Davis–Stirling Common Interest Development Act

From Wikipedia, the free encyclopedia

Homeowner Association – HOA

Under Davis–Stirling, a developer of a common interest development is able to create a homeowner association (HOA) to govern the development. As part of creating the HOA, the developer records a document known as the Declaration of Covenants, Conditions, and Restrictions (CC&Rs) against the units or parcels within the HOA with the county recorder.

Even though it is not a governmental entity, the HOA operates like one in some respects. As recognized by the Supreme Court of California, the Declaration of CC&Rs is the constitution of the HOA and is legally binding upon residents to the extent that it does not conflict with state or federal law. CC&Rs, once properly recorded, are presumed valid until proven otherwise. The California Courts of Appeal have explained the quasi-governmental nature of the HOA:

Indeed, the homeowners associations function almost as a second municipal government, regulating many aspects of the homeowners’ daily lives.
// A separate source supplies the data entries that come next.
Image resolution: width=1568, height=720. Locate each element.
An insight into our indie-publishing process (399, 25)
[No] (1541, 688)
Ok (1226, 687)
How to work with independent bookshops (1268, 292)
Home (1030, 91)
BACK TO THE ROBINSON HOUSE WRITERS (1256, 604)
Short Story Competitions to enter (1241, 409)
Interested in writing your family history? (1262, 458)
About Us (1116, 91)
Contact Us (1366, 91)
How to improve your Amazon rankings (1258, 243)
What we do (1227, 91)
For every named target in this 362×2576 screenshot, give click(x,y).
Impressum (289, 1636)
Upon analysis of the association’s functions, one clearly sees the association as a quasi-government entity paralleling in almost every case the powers, duties, and responsibilities of a municipal government. As a ‘mini-government,’ the association provides to its members, in almost every case, utility services, road maintenance, street and common area lighting, and refuse removal. In many cases, it also provides security services and various forms of communication within the community. There is, moreover, a clear analogy to the municipal police and public safety functions…. In short, homeowners associations, via their enforcement of the CC&R’s, provide many beneficial and desirable services that permit a common interest development to flourish.

The HOA’s board may enact rules which are legally binding upon residents as long as they do not conflict with the CC&Rs or state or federal law. Board meetings, like the boards of government agencies, are generally open to HOA members, with some exceptions. As with government agencies, courts generally defer to the broad discretion HOAs enjoy in discharging their duties.
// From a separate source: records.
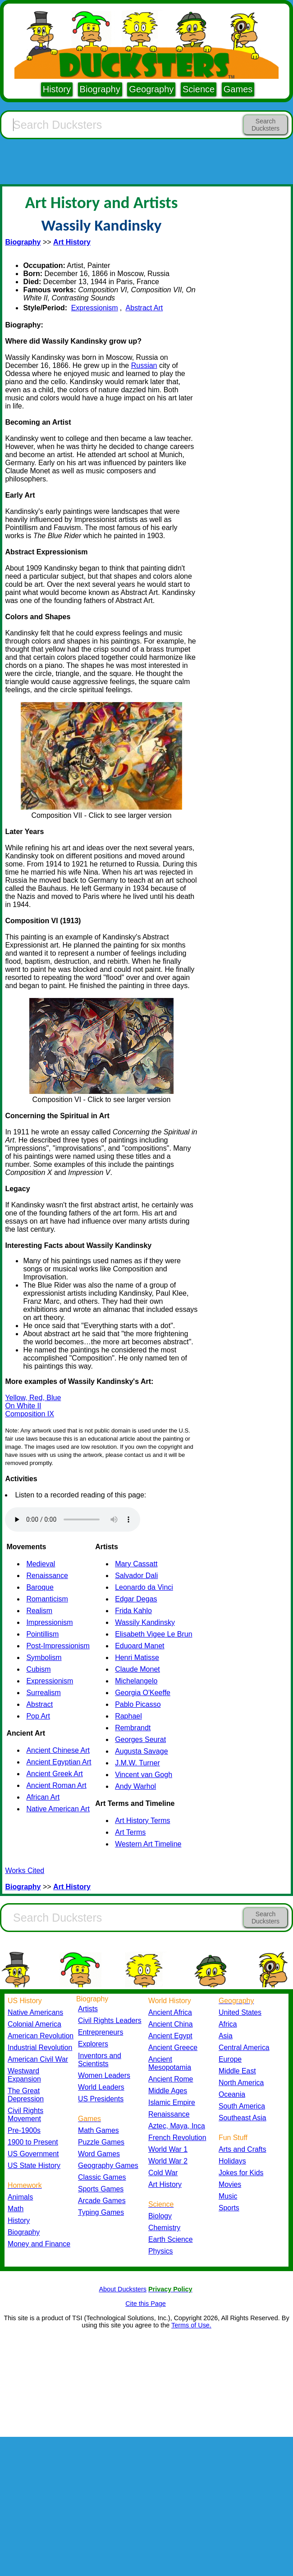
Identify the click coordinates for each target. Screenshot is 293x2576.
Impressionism (49, 1622)
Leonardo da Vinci (144, 1587)
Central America (244, 2047)
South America (242, 2106)
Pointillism (42, 1634)
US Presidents (101, 2099)
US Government (33, 2154)
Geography (151, 89)
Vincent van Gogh (143, 1774)
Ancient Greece (172, 2047)
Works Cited (24, 1870)
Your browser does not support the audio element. (72, 1519)
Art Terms (130, 1832)
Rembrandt (133, 1728)
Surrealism (43, 1692)
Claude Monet (137, 1669)
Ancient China (170, 2024)
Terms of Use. (191, 2325)
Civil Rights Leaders (110, 2020)
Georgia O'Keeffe (142, 1692)
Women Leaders (104, 2075)
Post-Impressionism (57, 1646)
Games (238, 89)
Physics (160, 2251)
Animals (20, 2197)
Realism (39, 1611)
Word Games (99, 2154)
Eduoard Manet (139, 1646)
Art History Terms (142, 1820)
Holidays (232, 2161)
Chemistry (164, 2227)
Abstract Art (144, 308)
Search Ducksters (265, 125)
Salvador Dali (136, 1575)
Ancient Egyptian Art (58, 1762)
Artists (88, 2009)
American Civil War (38, 2059)
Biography (100, 89)
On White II (23, 1406)
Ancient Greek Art (54, 1774)
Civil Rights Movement (25, 2114)
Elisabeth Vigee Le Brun (153, 1634)
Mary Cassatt (136, 1564)
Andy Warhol (135, 1786)
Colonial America (34, 2024)
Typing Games (101, 2212)
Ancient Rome (170, 2079)
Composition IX (29, 1414)
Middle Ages (167, 2091)
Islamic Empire (171, 2102)
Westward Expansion (24, 2075)
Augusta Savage (141, 1751)
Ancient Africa (170, 2012)
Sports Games (101, 2189)
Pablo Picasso (137, 1704)
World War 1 (168, 2149)
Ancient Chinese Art (58, 1750)
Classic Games (102, 2177)
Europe (230, 2059)
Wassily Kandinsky (145, 1622)
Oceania (232, 2094)
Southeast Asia (242, 2118)
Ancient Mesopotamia (169, 2063)
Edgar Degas (136, 1599)
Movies (230, 2184)
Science (199, 89)
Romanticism (47, 1599)
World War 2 (168, 2161)
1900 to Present (33, 2142)
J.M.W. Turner (137, 1763)
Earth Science (170, 2239)
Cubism (38, 1669)
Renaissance (47, 1575)
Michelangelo (136, 1681)
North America (241, 2082)
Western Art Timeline (148, 1844)
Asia (226, 2036)
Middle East (237, 2071)
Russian (144, 365)
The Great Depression (26, 2095)
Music (228, 2196)
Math (15, 2209)
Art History (165, 2184)
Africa (228, 2024)
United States (240, 2012)
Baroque (40, 1587)
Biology (160, 2216)
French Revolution (177, 2137)
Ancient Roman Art (56, 1785)
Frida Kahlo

The HOA is also allowed to charge regular fees to homeowners within the development (comparable to taxes). These are used for functions like paying for security guards (including, for gated communities, the operation of a gatehouse) and maintaining common areas like corridors, walkways, parking, landscaping, swimming pools, fitness centers, tennis courts, and so on. The HOA can levy fines or sue homeowners for damages and/or injunctive relief to enforce the HOA’s rules and CC&Rs.